Chi, ancora oggi, si ostina a sostenere che “abbiamo evitato il peggio” dimentica che abbiamo solo spostato il problema oltreconfine. Il nucleare lo usiamo comunque, solo che lo fanno gli altri, mentre noi firmiamo assegni. Abbiamo rinunciato all’autonomia, alla competitività e alla possibilità di una transizione ecologica vera. Perché sì, oggi lo dice anche l’Europa: il nucleare è energia verde.
Lo dicono gli scienziati, i rettori, i tecnici. Non i fanatici delle lobby, ma persone serie. Umberto Minopoli parla di suicidio energetico in differita. Ferruccio Resta lo definisce un pilastro della decarbonizzazione. Persino Piero Angela, sempre pacato e mai ideologico, spiegava che la paura non può essere la bussola di una nazione moderna.
Nel frattempo, gli altri costruiscono, noi smontiamo. Gli altri formano ingegneri, noi li esportiamo. Gli altri vendono energia, noi la compriamo. Abbiamo sostituito la politica energetica con la coscienza ecologica da talk show. Ma l’ambientalismo vero è quello che studia, investe, previene. Non quello che chiude gli occhi sperando che il problema si sposti altrove. I francesi accendono reattori, noi le candele.
Chi ha paura del nucleare spesso ignora che lo usa già. Solo che lo paga di più. E lo fa produrre a chi ha avuto il coraggio di guardare la realtà senza isterie. Se il futuro energetico si decide a testa fredda, noi rischiamo di restare al buio.
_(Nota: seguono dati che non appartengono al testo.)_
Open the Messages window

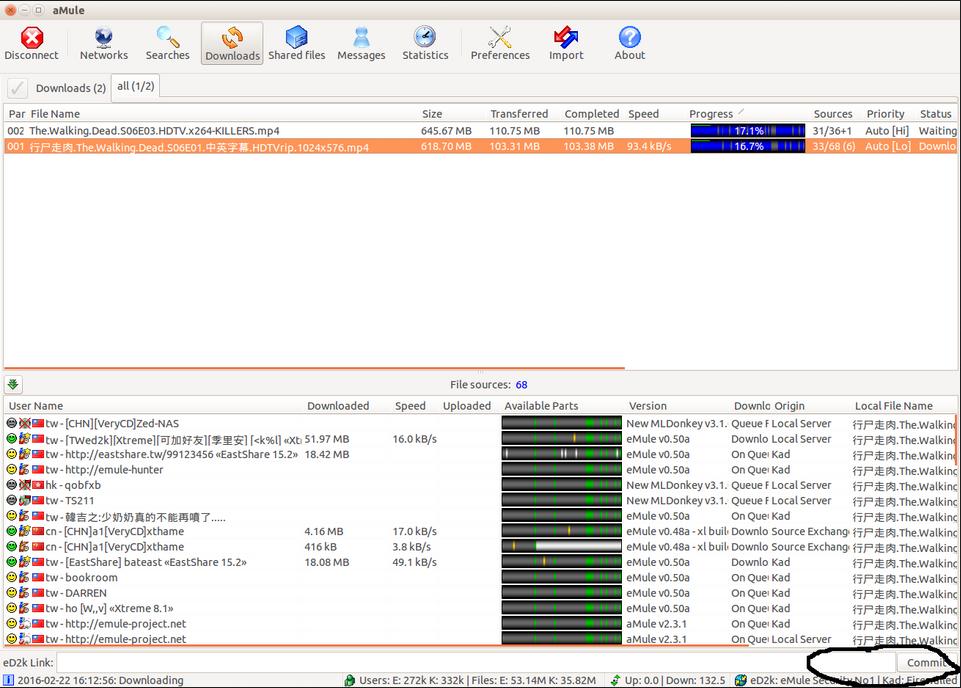click(x=361, y=44)
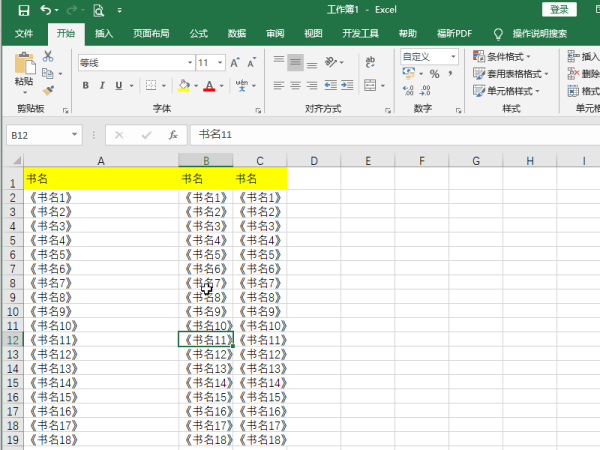Click the Name Box showing B12
This screenshot has height=450, width=600.
coord(38,134)
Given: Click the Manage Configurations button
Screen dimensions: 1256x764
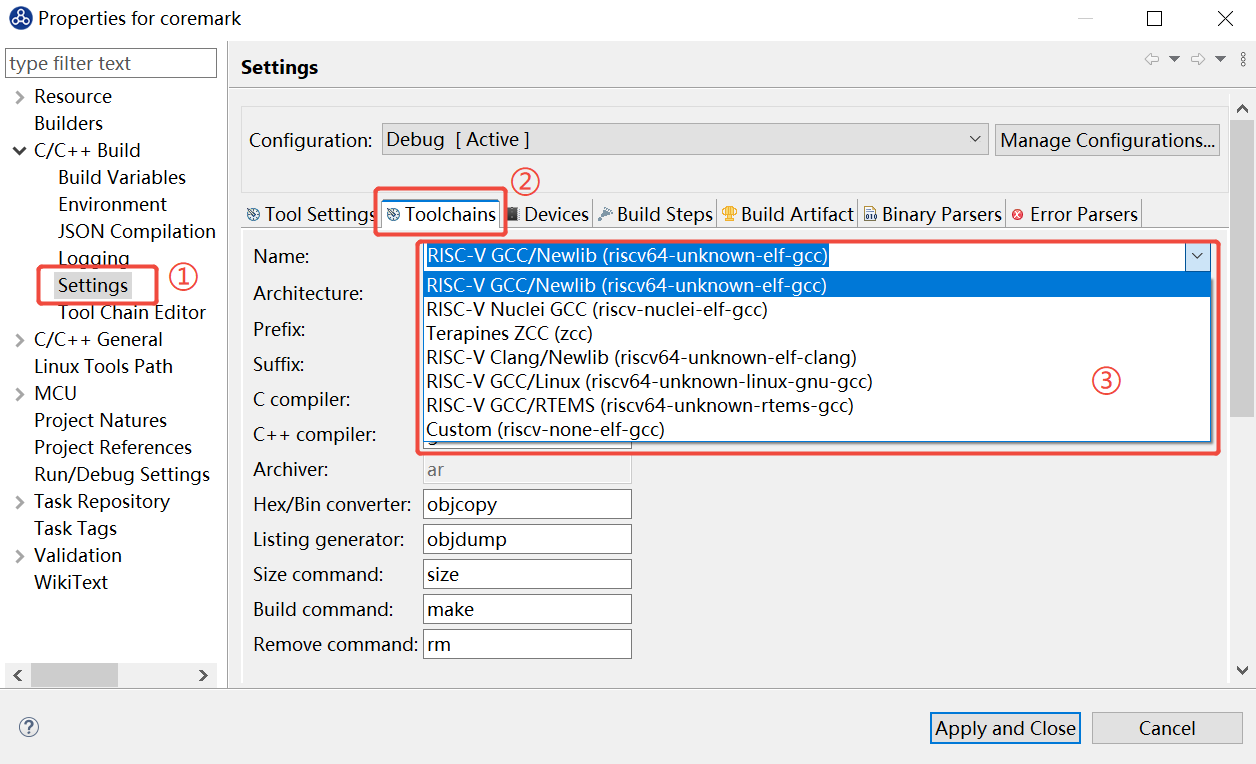Looking at the screenshot, I should (x=1107, y=140).
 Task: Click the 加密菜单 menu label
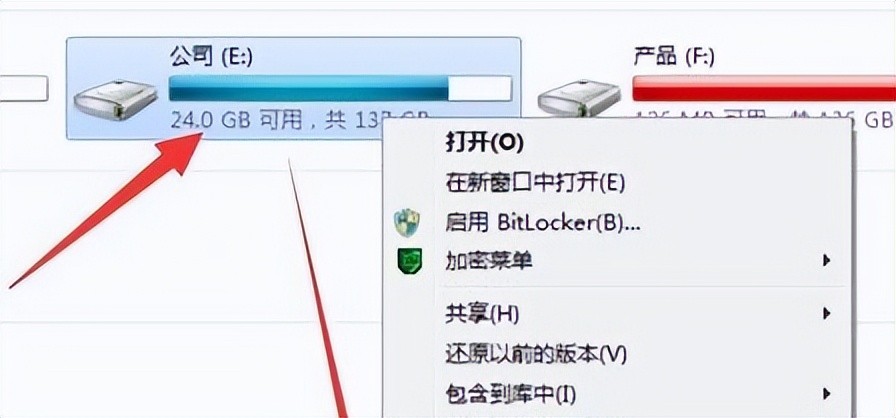tap(489, 261)
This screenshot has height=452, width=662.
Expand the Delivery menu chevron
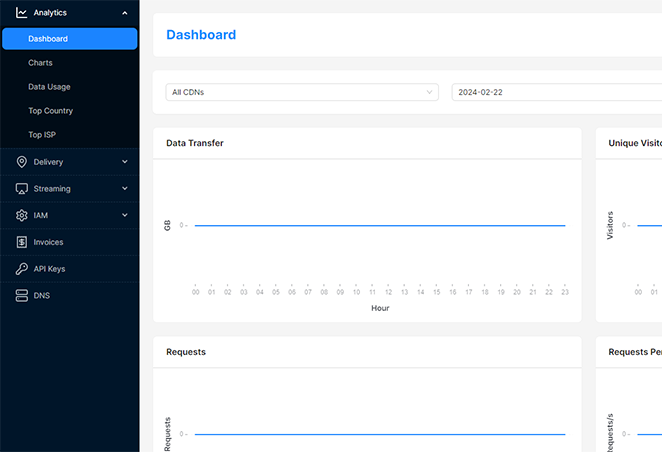point(124,162)

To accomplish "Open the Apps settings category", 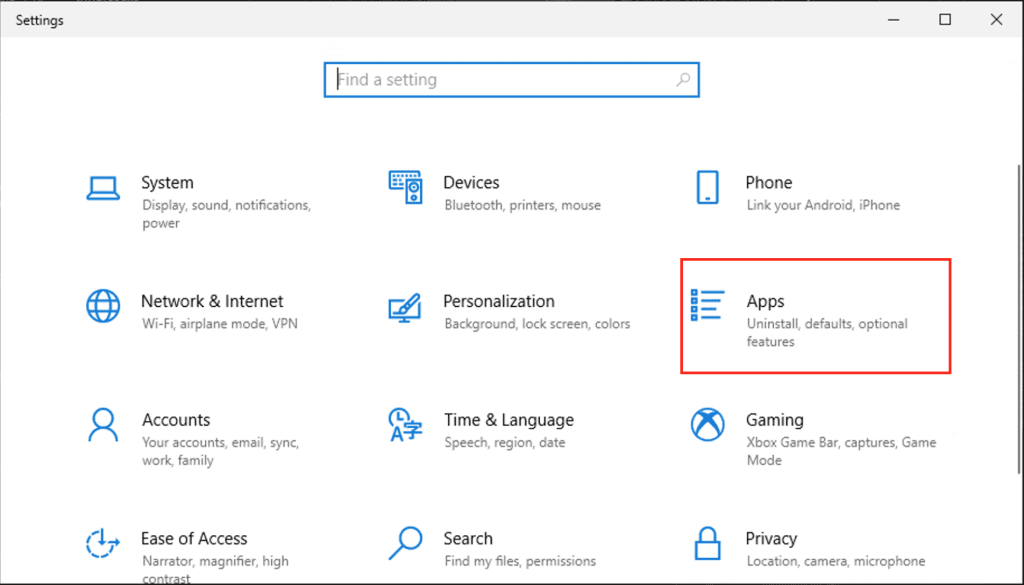I will (x=766, y=301).
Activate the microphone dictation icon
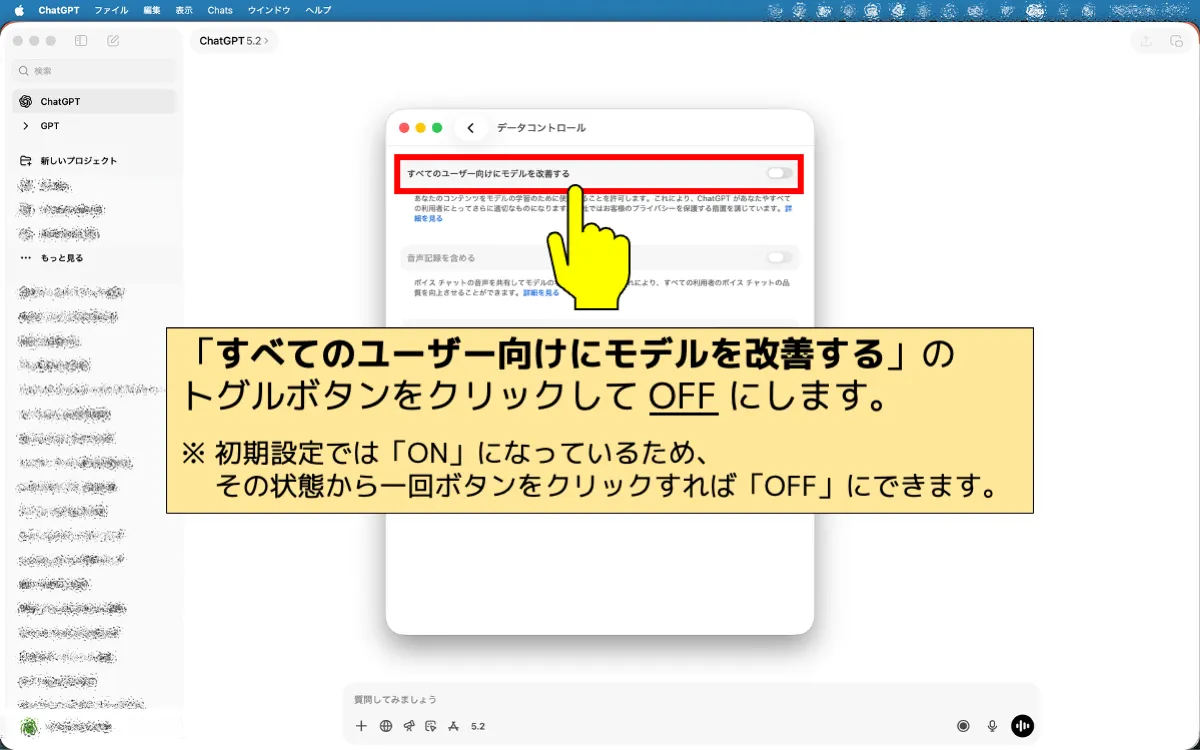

Per colpa di una paura che non abbiamo mai smesso di votare.
Il paradosso, oggi come allora, è che certe scelte sembrano troppo serie per essere lasciate ai tecnici, ma finiscono nelle mani dell’emotività, dell’ideologia o del moralismo improvvisato. Si fa rumore con i cuori e si zittiscono le teste. Il rischio è che il copione si ripeta: oggi non è più il nucleare il bersaglio, ma la medicina, la genetica, perfino l’intelligenza artificiale. C’è chi vorrebbe fermare la ricerca sui vaccini perché “non si fida”, o proibire gli algoritmi perché “non li capisce”. La scienza si processa sui social, mentre la politica applaude. Ma le leggi della fisica, dell’energia o della biologia non si piegano al tweet più condiviso. La storia del nucleare italiano dovrebbe insegnare che il mondo non cambia a colpi di panico o di slogan. E che ogni volta che lasciamo alla pancia il volante, non ci sorprenda se finiamo fuori strada.